Claudia Witzemann: Man braucht Anpassungsfähigkeit und ein offenes Ohr. Man muss Menschen empathisch zuhören können. Was ich aus meiner Zeit im weXelerate mitgenommen habe: Da gibt es kleinere Startups, die ich immer als Flitzeboote wahrgenommen habe und die großen Corporates, die sich gegenseitig sehr befruchten können. Jeder hat große Lust voneinander zu lernen, man muss nur die Sprache des anderen verstehen oder sich übersetzen lassen. Und man braucht die Lust, sich zu verändern. Für mich ist es bei solchen Prozessen immer am wichtigsten gewesen, die Mitarbeiter mitzunehmen. Das ist auch in meiner neuen Funktion bei Hygiene Austria so. Wenn man ein Unternehmen stabilisiert und in dieser Phase sind wir jetzt, ist es ganz wichtig, sich alles genau anzuhören und Mitarbeiter und Kunden mitzunehmen. Dann überlegt man sich, wie man mit allen gemeinsam einen guten Weg finden kann. 

In der Corona-Krise haben sich viele Unternehmen neu erfinden oder zumindest stark verändern müssen. Was sind die kritischen Erfolgsfaktoren in so einem Prozess?

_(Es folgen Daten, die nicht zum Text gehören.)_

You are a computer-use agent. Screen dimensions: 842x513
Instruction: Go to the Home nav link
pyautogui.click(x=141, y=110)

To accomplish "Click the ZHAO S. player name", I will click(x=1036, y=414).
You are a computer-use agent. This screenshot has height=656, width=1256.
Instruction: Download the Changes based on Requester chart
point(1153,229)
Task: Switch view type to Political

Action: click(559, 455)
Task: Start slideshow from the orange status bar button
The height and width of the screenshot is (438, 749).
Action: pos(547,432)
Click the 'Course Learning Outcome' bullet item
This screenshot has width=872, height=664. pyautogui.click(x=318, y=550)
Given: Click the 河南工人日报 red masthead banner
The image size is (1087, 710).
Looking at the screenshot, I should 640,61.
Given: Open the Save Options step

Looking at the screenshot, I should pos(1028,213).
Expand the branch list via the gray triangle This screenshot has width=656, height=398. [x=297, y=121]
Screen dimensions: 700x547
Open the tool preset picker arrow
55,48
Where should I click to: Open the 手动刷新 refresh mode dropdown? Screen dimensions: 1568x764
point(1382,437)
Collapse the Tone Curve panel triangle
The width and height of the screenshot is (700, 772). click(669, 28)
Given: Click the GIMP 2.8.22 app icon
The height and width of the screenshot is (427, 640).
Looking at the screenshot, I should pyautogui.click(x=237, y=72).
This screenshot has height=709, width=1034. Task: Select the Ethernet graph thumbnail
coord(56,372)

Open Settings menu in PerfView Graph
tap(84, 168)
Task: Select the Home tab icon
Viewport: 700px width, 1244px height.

Am Anfang ist es hilfreich, sich zu fragen: woher kommen wir und was war bisher gut? Auch wenn man sich neu erfinden muss, gibt es in der Vergangenheit gewisse Teile, die sehr gut waren und gut funktioniert haben. Die sollte man kultivieren und mitnehmen. Zu sagen, dass alles schlecht war und alles neu gemacht werden muss, funktioniert weder finanziell, noch für die Mitarbeiter, noch für die Kunden. Man steht mit seinem Namen ja für etwas. Mir ist also immer wichtig, herauszufinden, was die guten Dinge sind, die man kultivieren und weiterentwickeln kann. Das Gute kann man dann ergänzen, statt sich komplett neu zu erfinden. 

Was hast du aus den ersten Gesprächen mit Mitarbeiterinnen und Mitarbeitern bei Hygiene Austria bereits herausgehört?

Meine Aufgabe ist es, die vorhandene Motivation noch weiter zu steigern. Was ich auch aus meinen Projekten aus der Beratung weiß, ist, dass alleine eine neue Geschäftsführung schon Verunsicherung bringt. Wir haben eine sehr gute Basis und hochmotivierte Mitarbeiter. In allen Unternehmen, in denen ich war, hatte ich nie das Gefühl, dass es eine große Zahl demotivierter Mitarbeiter gibt. Die sind ja aus einem Grund in dem Unternehmen und wollen sich einbringen. 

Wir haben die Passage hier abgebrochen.